Ladies before gentlemen
A study of how some fish change sex has potential benefits spanning aquaculture through to regenerative medicine.
Professor Neil Gemmell (Department of Anatomy) has received a grant from the Marsden Fund to investigate changes in fish that are “sequential hermaphrodites” – that is, they begin life as one sex and later reverse sex. Often this sex change is socially controlled, with the absence of a dominant male from a social group resulting in the largest female reversing sex to replace him.
The research project is investigating the molecular basis for what Gemmell calls “this stunning transformation”, which is unknown.

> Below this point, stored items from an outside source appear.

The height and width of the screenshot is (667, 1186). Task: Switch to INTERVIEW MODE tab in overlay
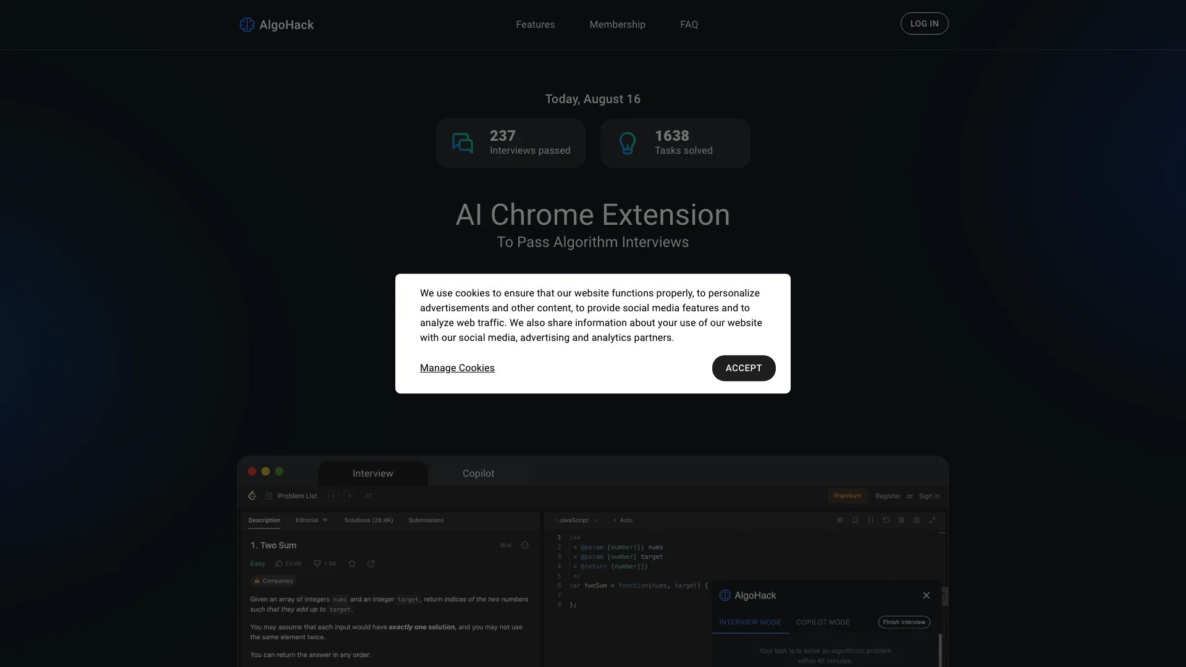pos(749,621)
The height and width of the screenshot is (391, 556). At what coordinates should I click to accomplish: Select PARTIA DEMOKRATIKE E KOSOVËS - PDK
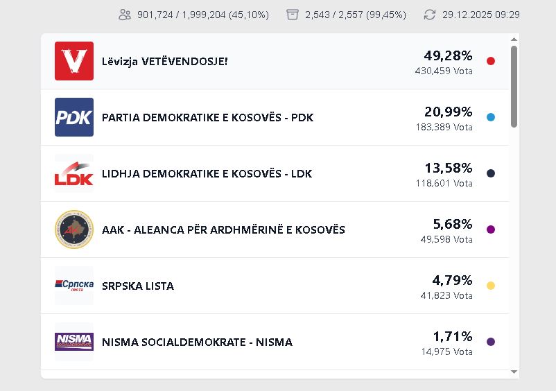(207, 118)
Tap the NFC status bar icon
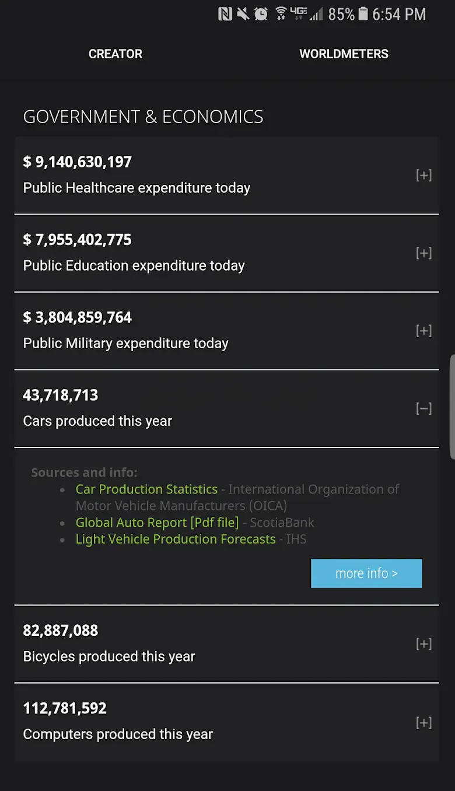The width and height of the screenshot is (455, 791). tap(225, 14)
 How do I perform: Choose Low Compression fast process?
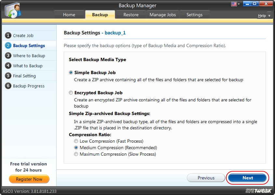click(x=76, y=141)
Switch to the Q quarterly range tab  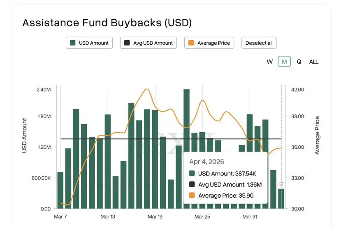pos(299,62)
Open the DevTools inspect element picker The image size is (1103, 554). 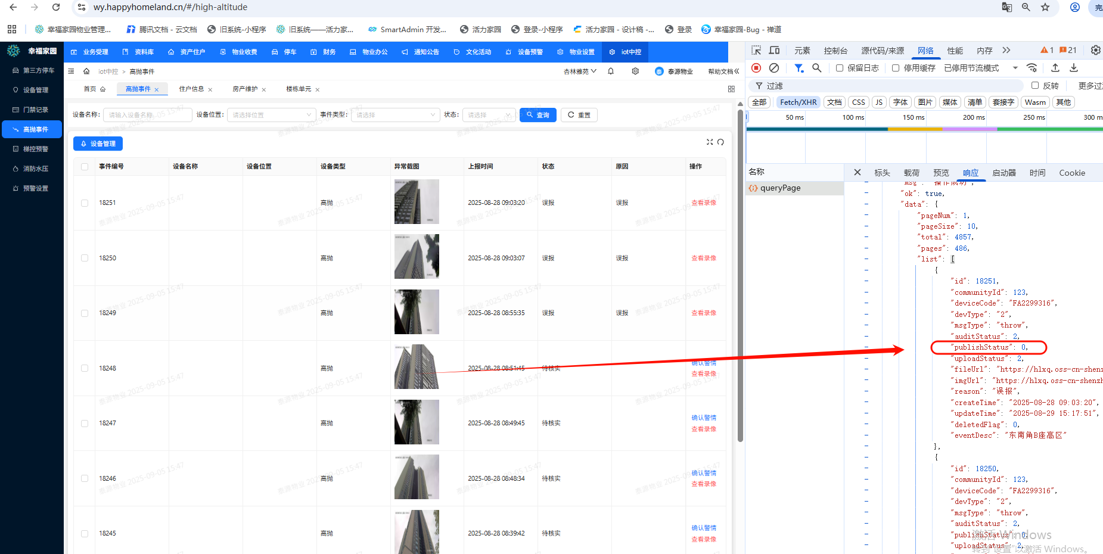(756, 51)
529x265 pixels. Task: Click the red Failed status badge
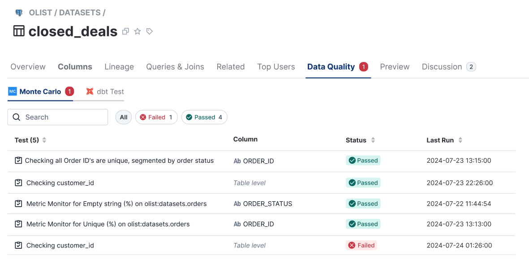[x=361, y=245]
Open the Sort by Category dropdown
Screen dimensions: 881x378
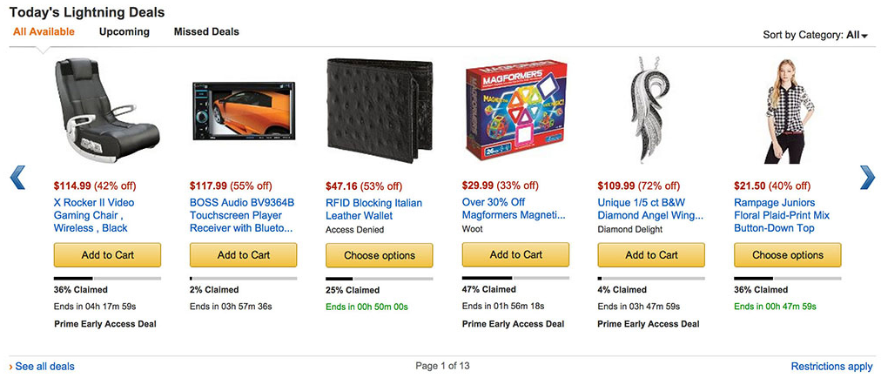point(857,35)
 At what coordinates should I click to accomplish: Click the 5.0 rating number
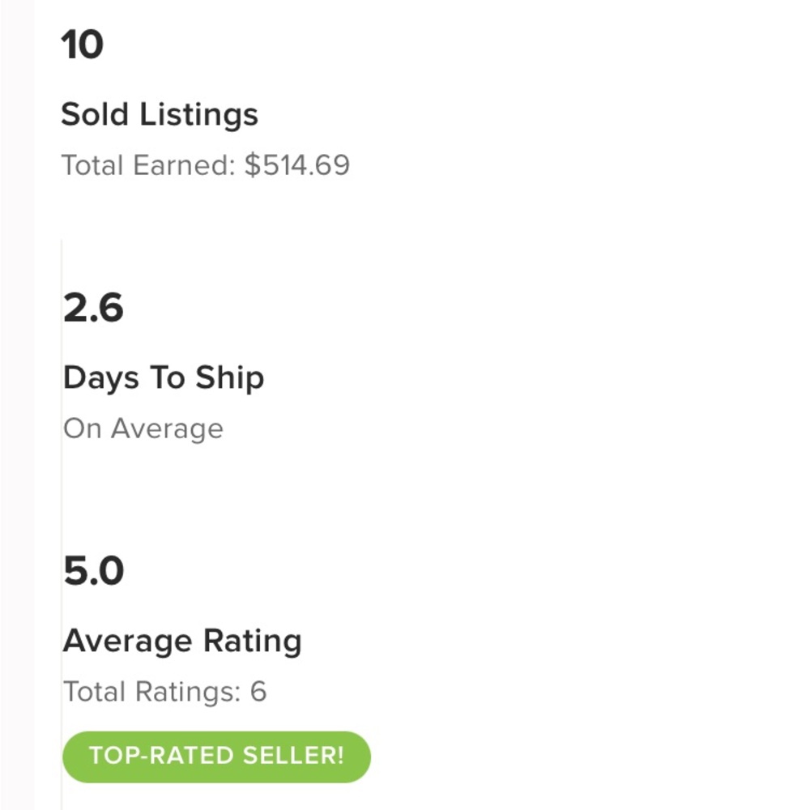coord(93,571)
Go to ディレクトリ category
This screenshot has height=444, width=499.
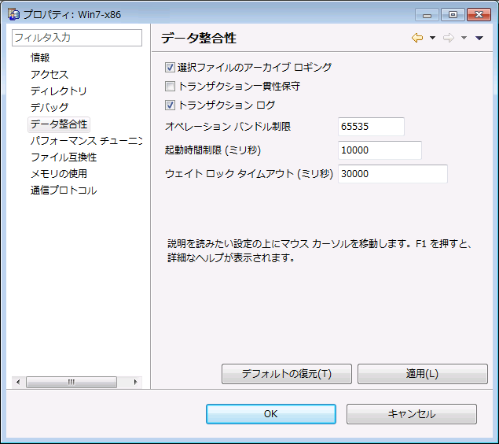[59, 91]
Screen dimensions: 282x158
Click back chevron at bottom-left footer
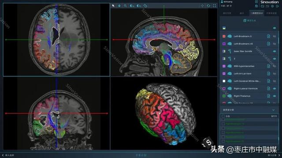click(3, 155)
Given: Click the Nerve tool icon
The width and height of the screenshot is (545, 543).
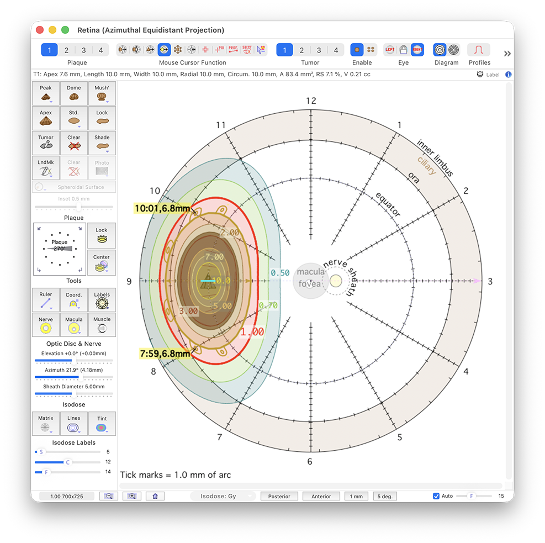Looking at the screenshot, I should pyautogui.click(x=46, y=325).
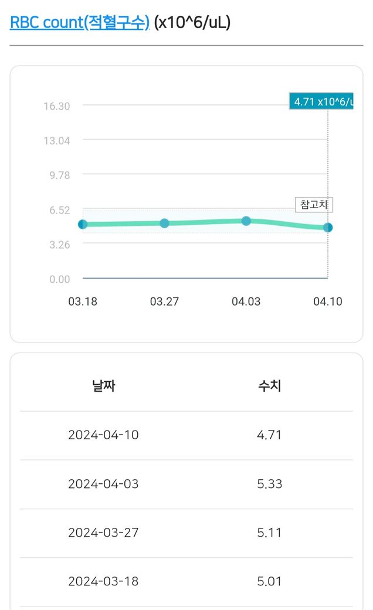
Task: Click the 참고치 reference range label
Action: click(314, 205)

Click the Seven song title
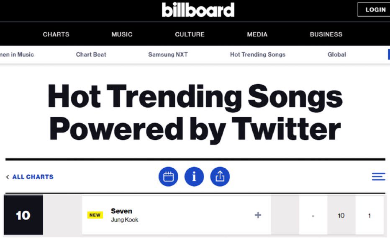point(121,211)
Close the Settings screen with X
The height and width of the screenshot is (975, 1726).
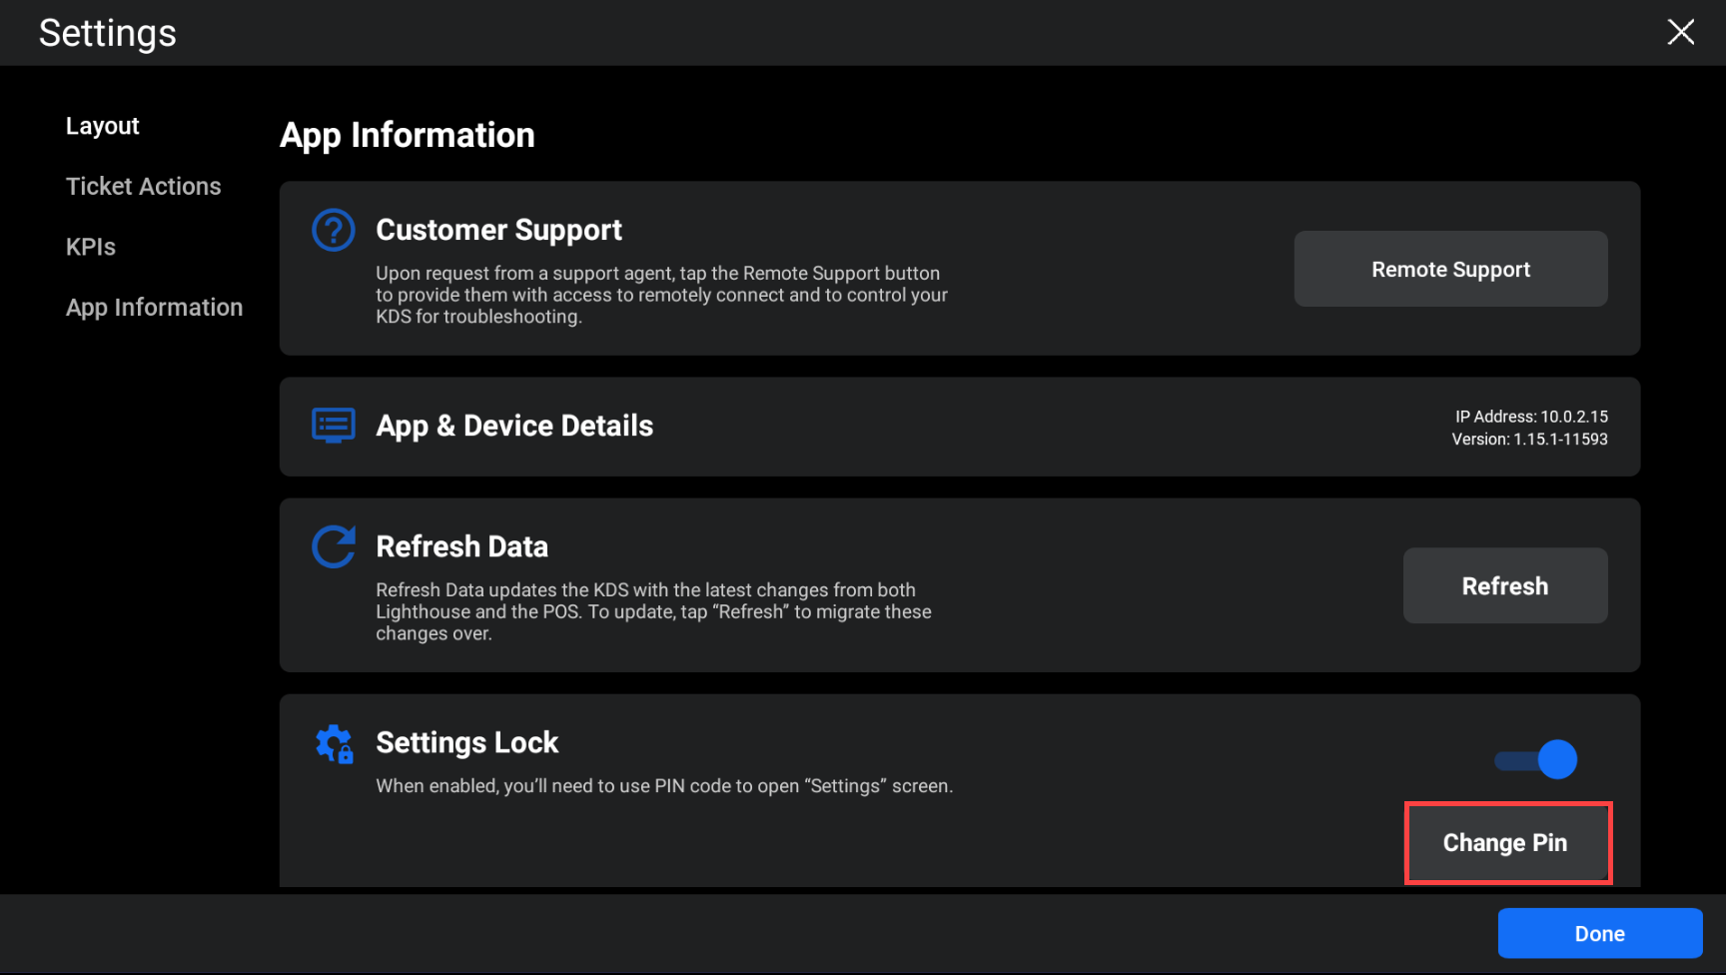click(x=1680, y=32)
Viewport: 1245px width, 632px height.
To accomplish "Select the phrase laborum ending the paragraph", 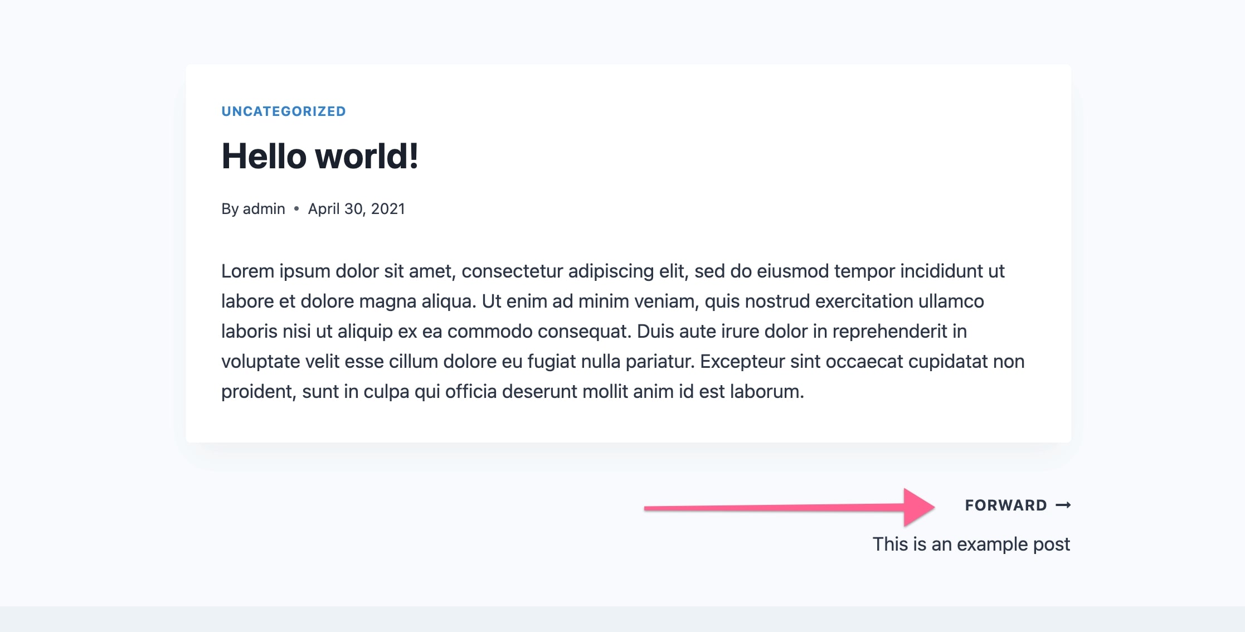I will [x=767, y=391].
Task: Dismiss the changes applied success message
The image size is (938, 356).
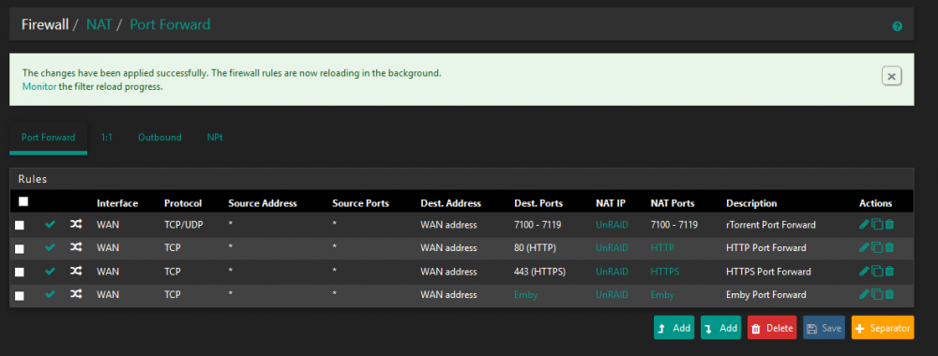Action: click(891, 77)
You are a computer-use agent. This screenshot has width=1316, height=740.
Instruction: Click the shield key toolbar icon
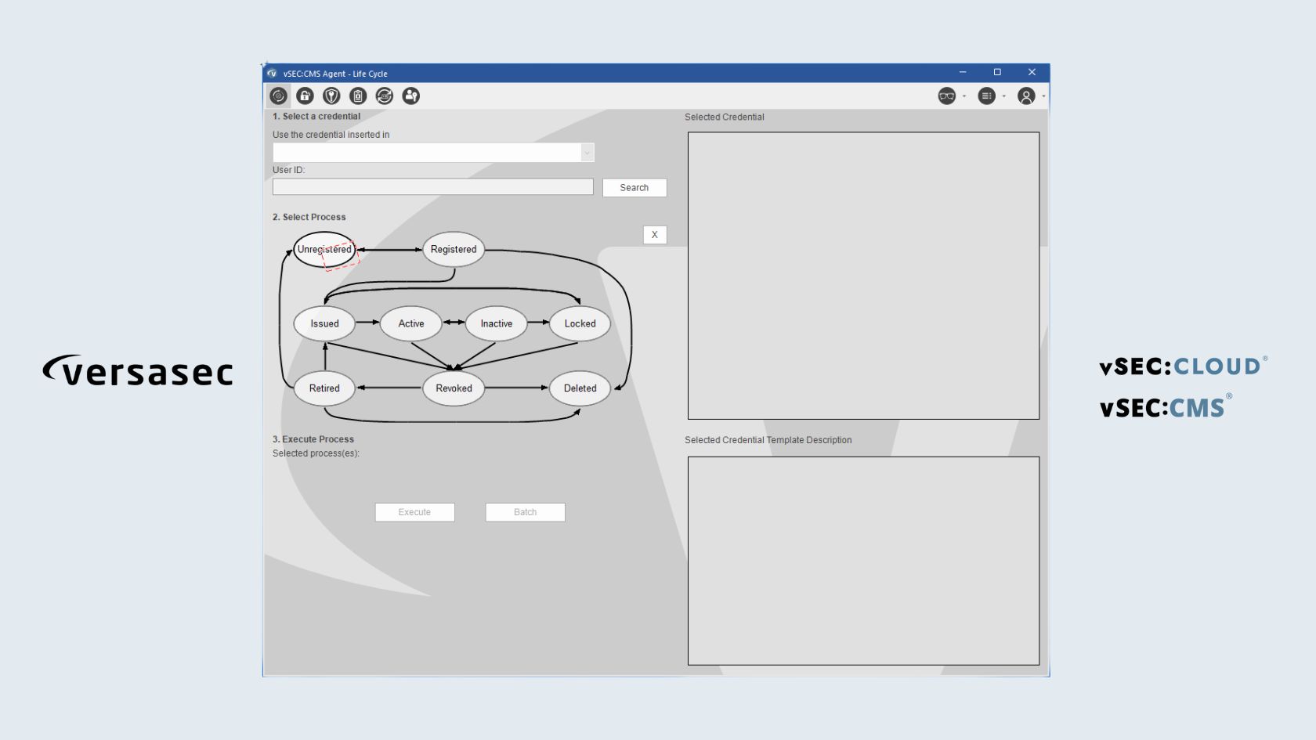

The research focuses on three species of fish that change sex from female to male: the common New Zealand spotty and two distant tropical relatives, the bluehead wrasse and the three-spot wrasse. Gemmell says in bluehead wrasse, the entire sex change – which entails a complete restructuring of the gonad – takes only about three weeks.
Gemmell says many valuable commercial species, including blue cod and snapper, change sex during their life cycle. Understanding the process could be useful in terms of being able to manipulate sex in farmed fish and wild fisheries to help improve stock management and production.
He says there are also possible medical benefits from understanding how the gonad in sex reversing species is completely re-engineered from an ovary to a testis. “It may be that the pathway can be manipulated in other contexts so that we can ultimately change one human organ to another.”